Faecal calprotectin and lactoferrin values during irradiation of prostate cancer correlate with chronic radiation proctitis: results of a prospective study.

Objective. Acute proctitis and chronic radiation proctitis are relevant complications of pelvic radiation. The purpose of this study was to investigate two markers of gut inflammation during and after irradiation for prostate cancer to evaluate a correlation between acute and chronic proctitis. Material and methods. Two patient groups were analysed. In group 1, stool samples from 20 patients were collected before therapy, every week during therapy, at the end of therapy, and 13 and 27 months after therapy. Group 2 comprised 47 patients who had undergone irradiation 40 months earlier. Toxicity was determined by common toxicity criteria (CTC) and the LENT soma scale.
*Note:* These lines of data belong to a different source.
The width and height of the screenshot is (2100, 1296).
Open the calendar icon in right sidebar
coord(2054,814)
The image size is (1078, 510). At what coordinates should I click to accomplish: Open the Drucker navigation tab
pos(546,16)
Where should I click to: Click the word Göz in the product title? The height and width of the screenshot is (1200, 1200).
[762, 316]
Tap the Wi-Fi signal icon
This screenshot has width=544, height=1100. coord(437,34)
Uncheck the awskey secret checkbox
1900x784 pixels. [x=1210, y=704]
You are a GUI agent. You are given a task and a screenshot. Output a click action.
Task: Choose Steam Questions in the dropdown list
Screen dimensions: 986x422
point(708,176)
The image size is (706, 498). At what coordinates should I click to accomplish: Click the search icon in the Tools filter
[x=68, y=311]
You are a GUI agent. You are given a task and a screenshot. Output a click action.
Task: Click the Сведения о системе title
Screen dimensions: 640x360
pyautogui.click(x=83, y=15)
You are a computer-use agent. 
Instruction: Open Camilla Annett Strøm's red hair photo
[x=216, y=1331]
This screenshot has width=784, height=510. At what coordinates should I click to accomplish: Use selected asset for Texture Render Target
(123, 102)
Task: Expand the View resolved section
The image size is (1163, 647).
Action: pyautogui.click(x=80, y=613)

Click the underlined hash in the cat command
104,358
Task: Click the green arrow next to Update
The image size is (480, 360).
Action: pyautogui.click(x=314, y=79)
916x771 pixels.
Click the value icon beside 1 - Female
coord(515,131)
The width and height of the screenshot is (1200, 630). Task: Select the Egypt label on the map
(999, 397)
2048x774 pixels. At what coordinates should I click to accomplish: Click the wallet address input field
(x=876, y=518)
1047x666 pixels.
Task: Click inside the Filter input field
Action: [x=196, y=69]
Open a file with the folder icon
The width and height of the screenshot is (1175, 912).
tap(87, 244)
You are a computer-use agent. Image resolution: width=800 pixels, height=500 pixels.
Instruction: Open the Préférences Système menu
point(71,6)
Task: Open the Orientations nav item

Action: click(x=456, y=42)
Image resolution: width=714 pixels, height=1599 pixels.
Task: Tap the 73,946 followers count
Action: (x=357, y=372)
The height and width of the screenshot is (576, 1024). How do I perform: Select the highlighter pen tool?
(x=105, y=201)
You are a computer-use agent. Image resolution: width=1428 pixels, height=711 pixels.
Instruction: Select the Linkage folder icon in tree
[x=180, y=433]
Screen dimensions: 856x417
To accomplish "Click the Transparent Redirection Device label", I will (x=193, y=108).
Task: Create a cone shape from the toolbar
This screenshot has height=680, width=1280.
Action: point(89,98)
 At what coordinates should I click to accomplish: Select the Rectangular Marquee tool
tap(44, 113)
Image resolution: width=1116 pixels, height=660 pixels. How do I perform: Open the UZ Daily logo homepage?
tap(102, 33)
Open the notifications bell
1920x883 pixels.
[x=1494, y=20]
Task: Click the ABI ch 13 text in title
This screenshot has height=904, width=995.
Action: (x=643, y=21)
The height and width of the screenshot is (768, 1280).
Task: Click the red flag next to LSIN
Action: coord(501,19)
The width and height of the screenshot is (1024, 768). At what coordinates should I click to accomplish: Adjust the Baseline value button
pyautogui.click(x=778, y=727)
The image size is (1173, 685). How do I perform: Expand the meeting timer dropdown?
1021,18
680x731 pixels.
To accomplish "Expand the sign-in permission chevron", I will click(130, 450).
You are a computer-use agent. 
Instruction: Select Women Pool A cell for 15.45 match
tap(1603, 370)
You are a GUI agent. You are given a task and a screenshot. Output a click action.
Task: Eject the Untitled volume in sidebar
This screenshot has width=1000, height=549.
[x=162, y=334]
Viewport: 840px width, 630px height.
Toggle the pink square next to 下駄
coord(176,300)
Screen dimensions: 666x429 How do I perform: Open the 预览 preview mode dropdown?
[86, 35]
Calprotectin and lactoferrin values were determined by ELISA. Results. In group 1, acute values for both faecal markers were significantly correlated with chronic proctitis symptoms and all patients with chronic toxicity had acute proctitis symptoms with elevated faecal values. In group 2, where stool samples were solely collected 40 months after irradiation, the Pearson square test showed both a significant correlation between calprotectin and lactoferrin values and toxicity after 40 months. Conclusions. Within a group of 19 patients followed for two years after irradiation for prostate cancer, and 47 patients tested 40 months after irradiation, increased faecal values of calprotectin and lactoferrin were significantly correlated with the occurrence of chronic proctitis. This observation should be confirmed in an expanded study.